Este estudio en cierta medida coloca los planes espaciales en un atolladero, de­bido a un crecimiento lento en los últimos 50 años. Destaca que, si queremos sobre­vivir como especie y a largo plazo, nece­sitamos un programa espacial agresivo y sostenido que incluya la colonización de otros mundos más allá de la Tierra y en un menor tiempo.

Otro elemento importante para el co­nocimiento, planeación de misiones fu­turas y la conquista de otros mundos lo refuerzan los trabajos publicados en días pasados por investigadores de la NASA que lograron crear un modelo capaz de calcular cuánto tardará la humanidad en establecer colonias, tanto en el Siste­ma Solar como en diferentes planetas al­rededor de otras estrellas. El objetivo fun­damental de estos resultados está basa­do en estimar en qué momento la huma­nidad se convertirá en una especie mul­ti planetaria a través de la colonización

más allá de nuestro mundo y así ga­rantizar las posibilidades de que la huma­nidad sobreviva a largo plazo.

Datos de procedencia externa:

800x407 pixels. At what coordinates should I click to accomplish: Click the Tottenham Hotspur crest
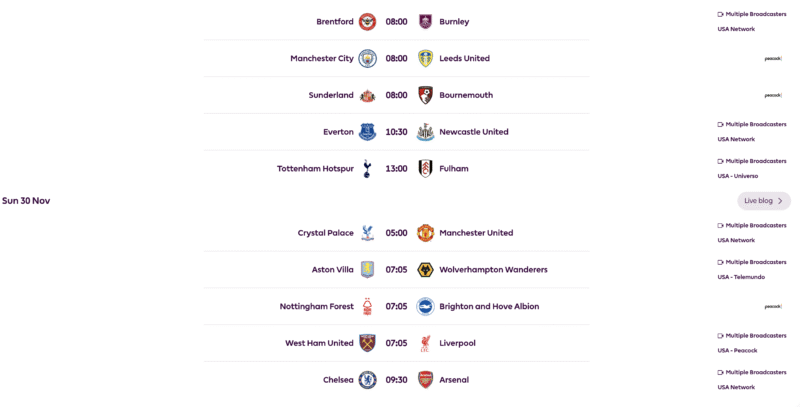coord(368,169)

Sus cálculos sugieren que las primeras misiones tripuladas por humanos para aterrizar en Marte para el año 2038, se­guidas de las primeras misiones Cinturón de Asteroides pueden ocurrir en el 2064 y a las lunas de Júpiter y Saturno en los años 2076 y 2086. Los lanzamientos de misiones interestelares tripuladas por hu­manos a destinos de exoplanetas dentro de aproximadamente 40 años luz del Sis­tema Solar se consideran posibles duran­te el siglo 23; y el lanzamiento de misio­nes intragalácticas a finales del siglo 24.

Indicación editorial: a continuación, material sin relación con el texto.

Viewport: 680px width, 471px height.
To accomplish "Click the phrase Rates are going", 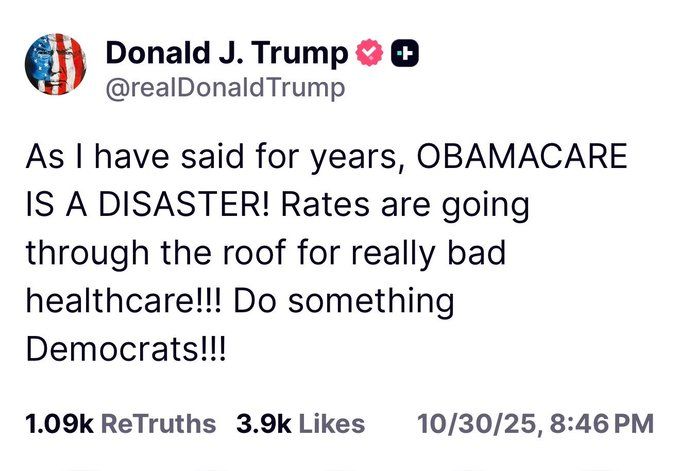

Por otro lado, llevamos décadas bus­cando signos de inteligencia fuera de la Tierra. La pregunta en este caso sería si habrá alguien ahí fuera intentando hacer lo mismo. Quién sabe, es posible que cien­tíficos alienígenas estén ahora mismo mi­rando hacia la Tierra y preguntándose si ese pequeño planeta azul con mares y at­mósfera será o no capaz de albergar vida.

En los últimos días salió publicado en la revista The Astrophysical Journal, y di­rigido por Sarah Rugheimer, astrónoma y astrobióloga de la Facultad de Ciencias de la Tierra y del Medio Ambiente de la Uni­versidad de Saint Andrews, un nuevo es­tudio que ha modelado las capacidades del telescopio espacial James Webb, que será lanzado el próximo 31 de octubre de este año, y concluye que podrá buscar biofirmas en las atmósferas planetarias en un tiempo récord.

El artículo publicado destaca que, al realizar estudios de diferentes épocas geo­lógicas de la historia de la Tierra, modelando las atmósferas alrededor de diferen­tes estrellas, más grandes y pequeñas que nuestro Sol les permitió saber cómo evo­luciona la vida en diferentes ambientes, por lo que estos resultados podrían sen­tar las bases para que los científicos inter­preten las biofirmas de diferentes exopla­netas del tamaño de la Tierra y conozcan los posibles signos de vida.

Proyectos con la conquista de la Luna, Marte y las lunas de Júpiter y Saturno, el descubrimiento de posibles extraterres­tres son los desafíos que se necesitan pa­ra la generación post-covid, para volver a soñar con un mundo mejor, para demos­trar que el esfuerzo colectivo es capaz de cumplir metas que parecen imposibles.